Polyprenyl phosphates as coenzymes in protein and oligosaccharide glycosylation

Abstract

Partly saturated polyprenols of the dolichol type occur in all branches of the plant kingdom although in green plants they are quantitatively minor compared with the shorter polyprenols of the ficaprenol and betulaprenol type. Nevertheless, in all members of the plant kingdom so far studied it is the dolichyl phosphates that function in glycosyl transfer. In yeasts, dolichyl phosphate mannose is primarily an intermediate in the O-mannosylation of some membrane-bound proteins. Further mannosylation of the mannoprotein does not involve dolichyl phosphate. Yeast membrane preparations also catalyse the sequential transfer from the appropriate nucleoside diphosphate sugar of N -acetylglucosaminyl phosphate, N -acetylglucosamine, several mannose residues and several glucose residues to dolichyl monophosphate to form a dolichyl diphosphate oligosaccharide. The oligosaccharide is then transferred en bloc to protein to form an N-glycosidically linked glycoprotein. The transfer of mannose and glucose to the dolichyl diphosphate oligosaccharide is probably via dolichyl monophosphate sugar derivatives.
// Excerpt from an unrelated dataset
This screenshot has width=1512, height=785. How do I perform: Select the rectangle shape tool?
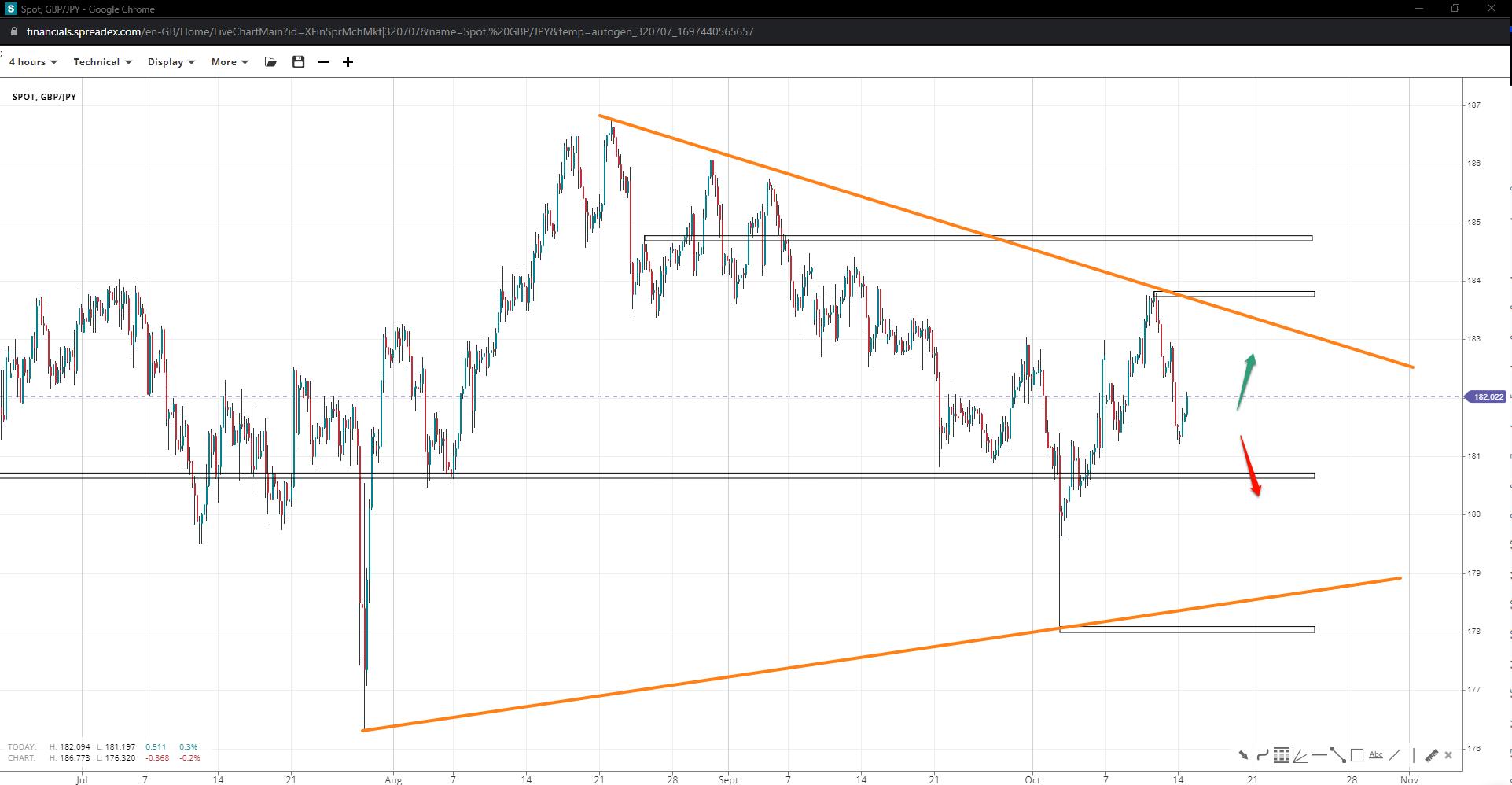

Tunicamycin inhibits specifically the transfer of JV-acetylglucosamine phosphate which in turn blocks protein N-glycosylation. Evidence for corresponding processes in O- and N-glycosylation of proteins of hyphal fungi is also available but much less well established. The N-glycosylation of proteins by membrane preparations of green plants appears to occur by a process very similar to that found in yeast. In addition, the biosynthesis of β1-3 and β1-4 linked oligoglucans and also of an algal cellulose primer (a glucoprotein) via dolichyl phosphate glucose has been reported. Possible consequences of these phenomena are discussed.